A data center is a commercial real estate property type built to house computing and networking hardware, leased primarily by electrical capacity rather than by square footage. Value tracks megawatts of power and cooling delivered, not floor area. Tenants range from single enterprises to hyperscale cloud and AI operators taking hundreds of megawatts.

How a Data Center Works

A data center works by delivering power, cooling, and connectivity to racks of servers, so the leasable unit is a megawatt of critical IT load rather than a square foot. Per CBRE, primary wholesale colocation asking rates for a 250-to-500-kilowatt requirement reached a record $196.25 per kilowatt per month at year-end 2025, up 6.6% year over year.

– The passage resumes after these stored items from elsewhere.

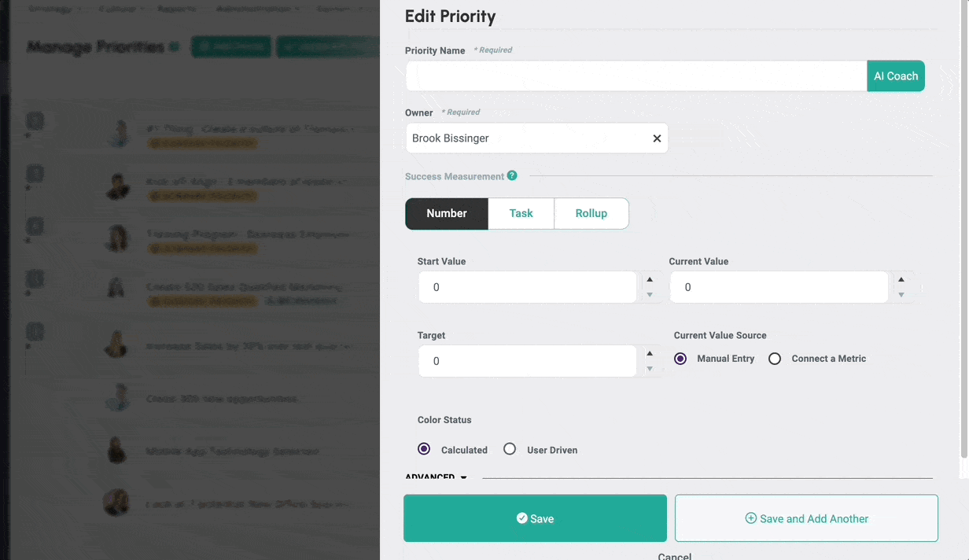Increase the Start Value with up arrow
Viewport: 969px width, 560px height.
(650, 279)
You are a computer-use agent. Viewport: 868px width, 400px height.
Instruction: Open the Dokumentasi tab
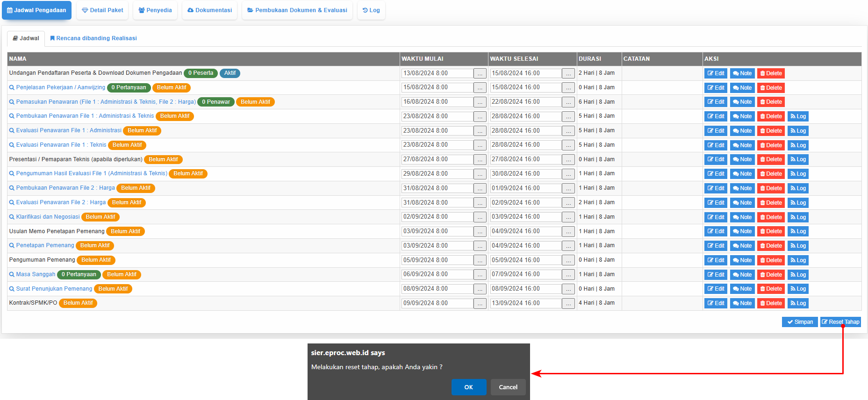click(x=209, y=10)
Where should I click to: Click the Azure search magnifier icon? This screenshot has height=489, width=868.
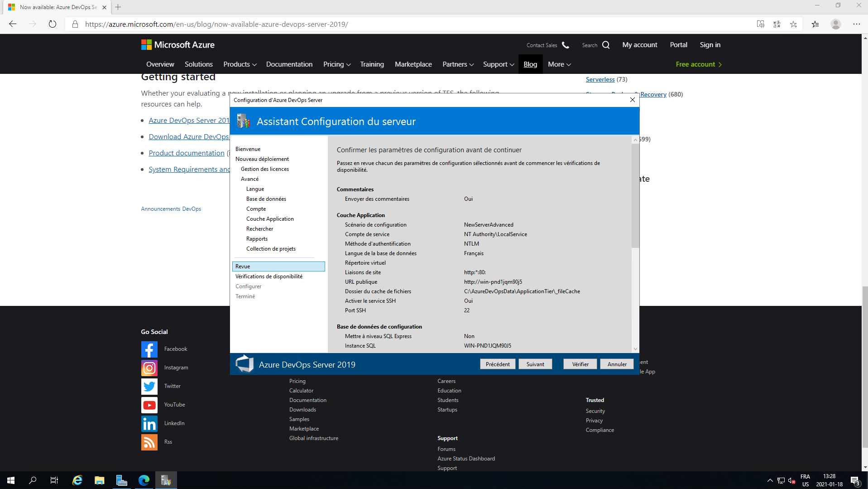click(606, 45)
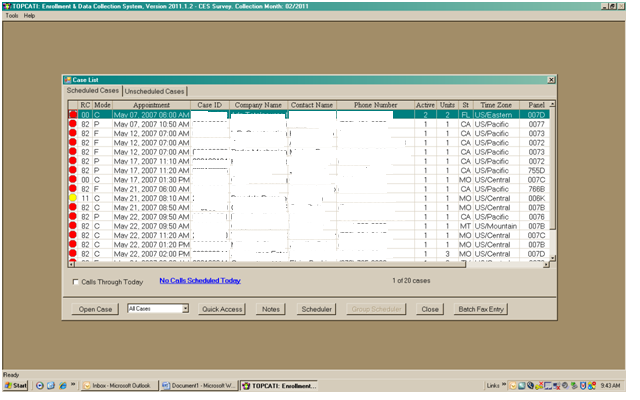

Operators run several models. Wholesale and hyperscale deals lease large blocks of contiguous power to a single tenant on long terms. Retail colocation leases individual racks or cages to many tenants. Enterprise data centers are owner-occupied. Across models the binding constraint is power procurement, because grid interconnection now takes years in many markets.

Model

Description

Hyperscale / wholesale

Large contiguous power blocks to one cloud or AI tenant, long term

Retail colocation

Individual racks or cages leased to many tenants

Enterprise

Owner-occupied facility serving a single company

Why a Data Center Matters

A data center matters because AI and cloud demand turned power capacity into the scarcest commodity in commercial real estate, pushing vacancy to record lows. Per CBRE, primary-market vacancy fell to a record 1.4% at year-end 2025, and North American primary supply grew 36% year over year to 9,432 megawatts.

The sector's underwriting inverts the usual real estate playbook, because the lease is written on power, not floor area, and much space is pre-leased before it is built. Primary markets posted record net absorption of about 2,497.6 megawatts in 2025 per CBRE, with pre-commitment rates approaching 89% at the Americas level per Cushman and Wakefield. An operator screens sites by available electricity and interconnection timeline first, and by land second.

Example

An operator leases a 30-megawatt wholesale block in a primary market at the record asking rate. At $196.25 per kilowatt per month, and 30 megawatts equal to 30,000 kilowatts, monthly rent is 30,000 times $196.25. Annualizing gives the facility's power-based revenue before operating costs.

Component

Amount

Leased capacity

30 MW = 30,000 kW

Asking rate

$196.25 per kW per month

Monthly rent

30,000 x $196.25 = $5,887,500

Annual rent

$5,887,500 x 12 = $70,650,000

At the year-end 2025 record rate, a single 30-megawatt block generates about $70.65 million in annual rent in this illustration. The figure shows why a megawatt, not a square foot, is the unit that drives data center value and why power availability governs where these assets get built.

Variations and Edge Cases

Data centers vary by scale, tenant type, and reliability tier, and an underwriter should confirm which applies before comparing two deals. Pricing rises with requirement size and scarcity of contiguous power, and reliability is graded on a tier system that changes cost.

Variant

Treatment

Requirement size

3-to-10-MW rates rose 12.5% year over year in 2025 per CBRE, faster than smaller blocks

Uptime tier

Tier III and IV add redundant power and cooling paths and raise build cost

Powered shell

Building delivered with power but tenant-built interior fit-out

Primary vs secondary market

Primary markets like Northern Virginia lead absorption; secondary markets emerge on power access

The most common misread is valuing a data center on price per square foot. Two buildings of identical footprint can differ several times over in value if one delivers far more megawatts and cooling, so capacity, not area, sets the price.

Data Center vs Industrial

A data center is often confused with industrial warehouse space because both are large single-tenant boxes. A data center is leased by electrical capacity, carries dense power and cooling infrastructure, and rents at a high figure per megawatt. Industrial space is leased by square foot for storage and logistics and rents at a low figure per square foot.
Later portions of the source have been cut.